# Supplied material:
◇ ◇ ◇

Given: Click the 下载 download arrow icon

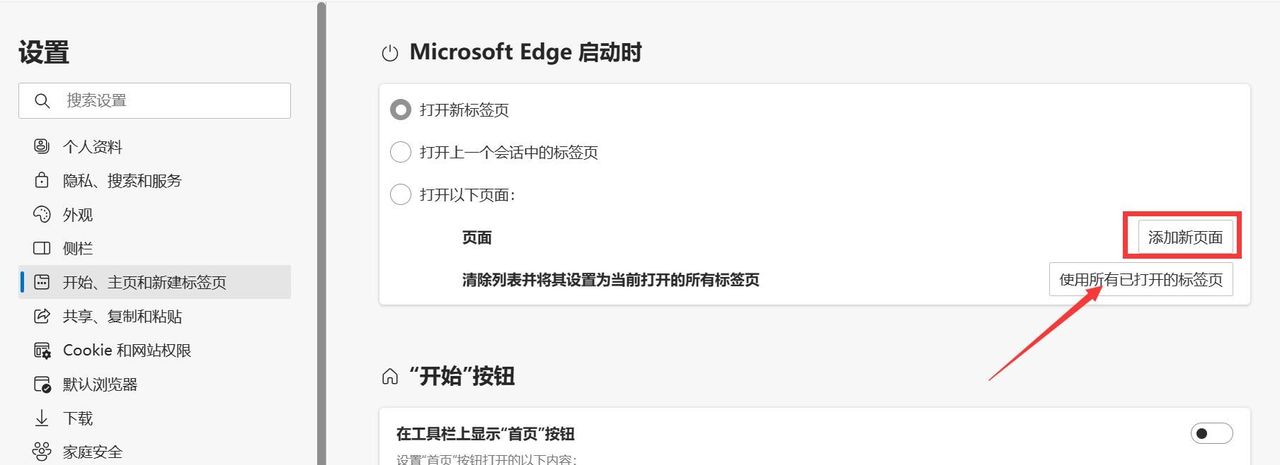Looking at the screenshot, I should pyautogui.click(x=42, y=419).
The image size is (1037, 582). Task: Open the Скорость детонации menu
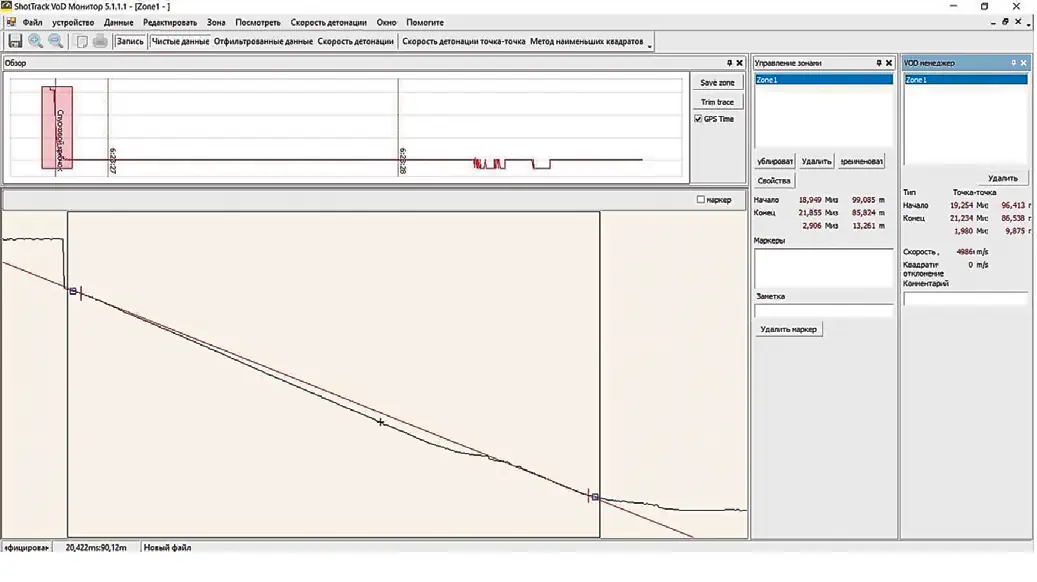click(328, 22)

◇ ◇ ◇

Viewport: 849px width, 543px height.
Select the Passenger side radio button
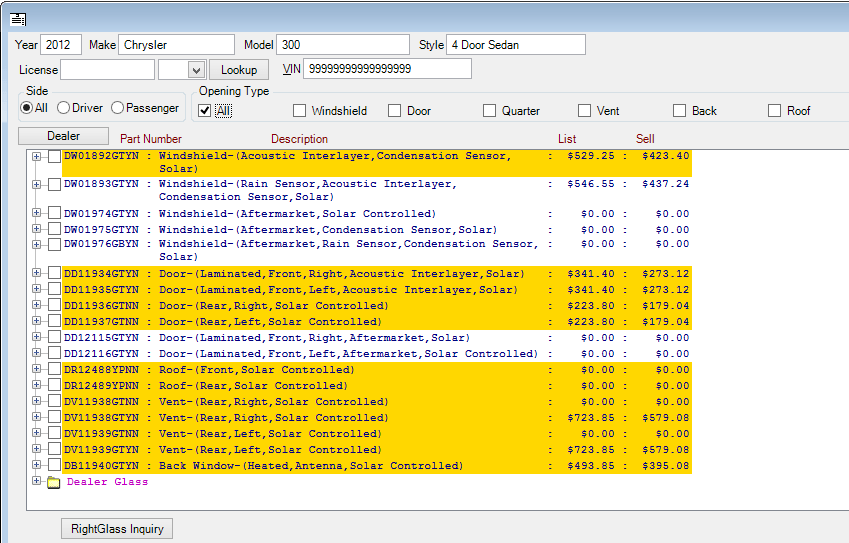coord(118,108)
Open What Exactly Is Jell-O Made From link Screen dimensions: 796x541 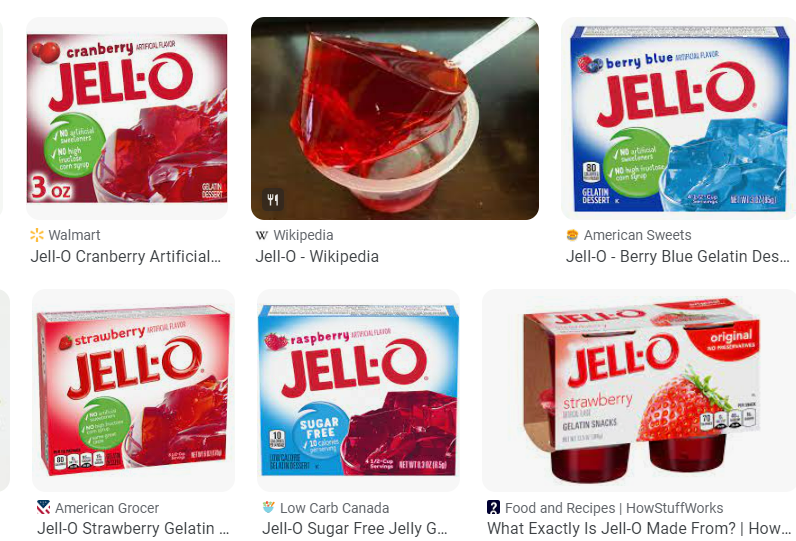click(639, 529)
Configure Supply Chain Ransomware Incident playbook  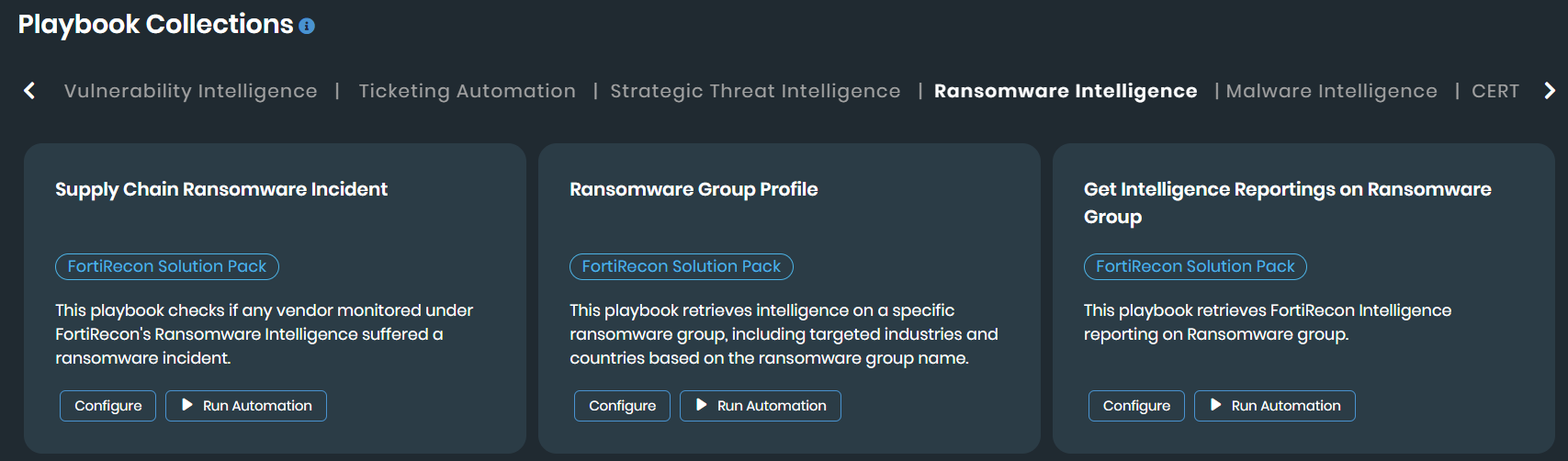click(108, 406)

◇ ◇ ◇

# Objective:
Copy the lines starting at the one containing "Given: Click the 下载 download arrow icon" and ending at the one containing "click(328, 22)", leaving the pictures out of your copy.

# Exercise output:
Given: Click the 下载 download arrow icon

Looking at the screenshot, I should pyautogui.click(x=42, y=419).
The image size is (1037, 582). Task: Open the Скорость детонации menu
click(328, 22)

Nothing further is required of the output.